Pour avoir révélé un détournement fiscal à grande échelle vers le Luxembourg, Antoine Deltour risque des années de prison et plus d’un million d’euros d’amende. Et cela même si les faits qu’il a dénoncés sont reconnus comme vrais par tous, à commencer par les gouvernements concernés. Mais le crime qu’on lui reproche est d’avoir violé le secret professionnel et le secret des affaires pour faire connaître une vérité qui gêne les grandes sociétés.
De nombreux « lanceurs d’alerte » comme lui ont dû faire les frais de l’acharnement des entreprises dont ils dénonçaient les pratiques. Celles-ci peuvent s’appuyer sur des bataillons d’avocats et d’hommes de loi pour contraindre le récalcitrant au silence en le menaçant de procès sans fin, et de toute façon la moindre des sanctions est le licenciement. Ainsi Stéphanie Gibaud, ancienne cadre de la banque UBS qui avait dénoncé en 2009 un scandale de fraude fiscale de sa société pour faire passer en Suisse l’argent de riches clients, a passé sept ans de sa vie à se battre contre son employeur. Harcelée, puis licenciée, elle n’a pas retrouvé de travail dans le secteur, étant désormais sur la liste noire.

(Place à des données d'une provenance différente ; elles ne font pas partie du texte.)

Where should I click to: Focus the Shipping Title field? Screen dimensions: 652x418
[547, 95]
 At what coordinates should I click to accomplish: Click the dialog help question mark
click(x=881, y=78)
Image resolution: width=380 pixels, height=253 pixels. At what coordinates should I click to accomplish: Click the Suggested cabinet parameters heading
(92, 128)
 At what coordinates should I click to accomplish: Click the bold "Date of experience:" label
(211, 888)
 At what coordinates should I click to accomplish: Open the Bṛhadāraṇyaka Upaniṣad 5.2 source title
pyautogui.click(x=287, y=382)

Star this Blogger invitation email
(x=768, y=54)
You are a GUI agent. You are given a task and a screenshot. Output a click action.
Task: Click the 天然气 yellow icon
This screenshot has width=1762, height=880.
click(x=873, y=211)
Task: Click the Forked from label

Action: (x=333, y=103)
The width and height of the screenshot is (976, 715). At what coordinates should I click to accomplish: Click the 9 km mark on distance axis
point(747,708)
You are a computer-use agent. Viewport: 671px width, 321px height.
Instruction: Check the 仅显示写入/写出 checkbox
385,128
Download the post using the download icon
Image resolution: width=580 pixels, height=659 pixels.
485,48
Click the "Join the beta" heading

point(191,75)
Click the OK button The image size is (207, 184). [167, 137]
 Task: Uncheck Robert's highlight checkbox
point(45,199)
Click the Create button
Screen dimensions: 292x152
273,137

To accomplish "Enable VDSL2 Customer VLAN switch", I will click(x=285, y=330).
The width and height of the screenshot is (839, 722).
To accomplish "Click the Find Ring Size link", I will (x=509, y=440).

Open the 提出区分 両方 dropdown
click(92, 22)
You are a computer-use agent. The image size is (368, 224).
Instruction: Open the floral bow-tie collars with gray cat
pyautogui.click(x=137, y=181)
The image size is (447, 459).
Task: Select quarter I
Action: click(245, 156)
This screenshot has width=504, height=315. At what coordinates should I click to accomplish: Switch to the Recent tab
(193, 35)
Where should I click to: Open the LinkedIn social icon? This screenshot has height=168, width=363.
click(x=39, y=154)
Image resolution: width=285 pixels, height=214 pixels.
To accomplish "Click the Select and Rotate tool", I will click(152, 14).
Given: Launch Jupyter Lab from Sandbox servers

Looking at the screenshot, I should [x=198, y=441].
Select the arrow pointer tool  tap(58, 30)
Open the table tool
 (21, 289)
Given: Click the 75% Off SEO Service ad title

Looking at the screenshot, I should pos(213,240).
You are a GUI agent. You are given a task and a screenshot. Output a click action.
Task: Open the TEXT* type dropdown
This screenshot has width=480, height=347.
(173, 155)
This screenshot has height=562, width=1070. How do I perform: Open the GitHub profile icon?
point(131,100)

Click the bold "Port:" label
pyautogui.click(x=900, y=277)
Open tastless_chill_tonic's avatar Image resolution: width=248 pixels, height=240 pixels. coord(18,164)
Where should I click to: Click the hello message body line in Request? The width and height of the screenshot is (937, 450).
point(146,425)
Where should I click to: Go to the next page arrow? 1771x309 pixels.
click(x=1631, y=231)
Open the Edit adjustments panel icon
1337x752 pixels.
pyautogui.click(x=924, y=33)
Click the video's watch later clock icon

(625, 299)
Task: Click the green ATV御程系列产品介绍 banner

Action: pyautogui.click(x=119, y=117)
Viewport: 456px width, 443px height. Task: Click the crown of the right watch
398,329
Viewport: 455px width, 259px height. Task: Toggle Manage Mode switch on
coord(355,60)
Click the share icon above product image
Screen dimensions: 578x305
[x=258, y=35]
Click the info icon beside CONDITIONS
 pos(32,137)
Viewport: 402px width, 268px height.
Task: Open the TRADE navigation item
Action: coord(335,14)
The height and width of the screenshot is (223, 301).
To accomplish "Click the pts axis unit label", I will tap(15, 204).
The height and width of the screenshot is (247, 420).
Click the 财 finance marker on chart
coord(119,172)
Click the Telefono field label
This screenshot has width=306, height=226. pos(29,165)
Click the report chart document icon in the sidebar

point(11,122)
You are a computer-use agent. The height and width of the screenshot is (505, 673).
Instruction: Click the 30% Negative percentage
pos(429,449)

Ce secret n’épargne aucun secteur de la société capitaliste. Dans le domaine de la santé par exemple, la docteur Irène Frachon, qui révéla les centaines de morts causées par le Médiator, a rappelé comment le cardiologue marseillais qui le premier avait pris conscience du problème avait été contraint au silence pendant de longues années par le laboratoire Servier. Lorsqu’il parla, il fut attaqué en diffamation, ainsi qu’un journaliste de l’émission Envoyé spécial qui avait dénoncé la stratégie d’intimidation exercée par Servier.
La loi du silence est une des règles de la société capitaliste pour tout ce qui se passe à l’intérieur des entreprises. Elle permet de faire du profit à tout prix, en vendant des médicaments dangereux ou en plaçant des dispositifs d’évasion fiscale, en truquant les tests sur les voitures ou en camouflant la composition d’un aliment vendu en grande surface. Mais elle permet aussi d’interdire aux travailleurs l’accès aux comptes de leur entreprise afin de justifier des licenciements ou de leur cacher des fermetures d’usine prévues des années à l’avance. Elle permet, plus généralement, de camoufler l’exploitation des travailleurs.
Pour le plus grand bien de la société, il faudrait mettre fin à ce secret des affaires qui ne sert que les capitalistes. Tous les travailleurs pourraient alors être des « lanceurs d’alerte ».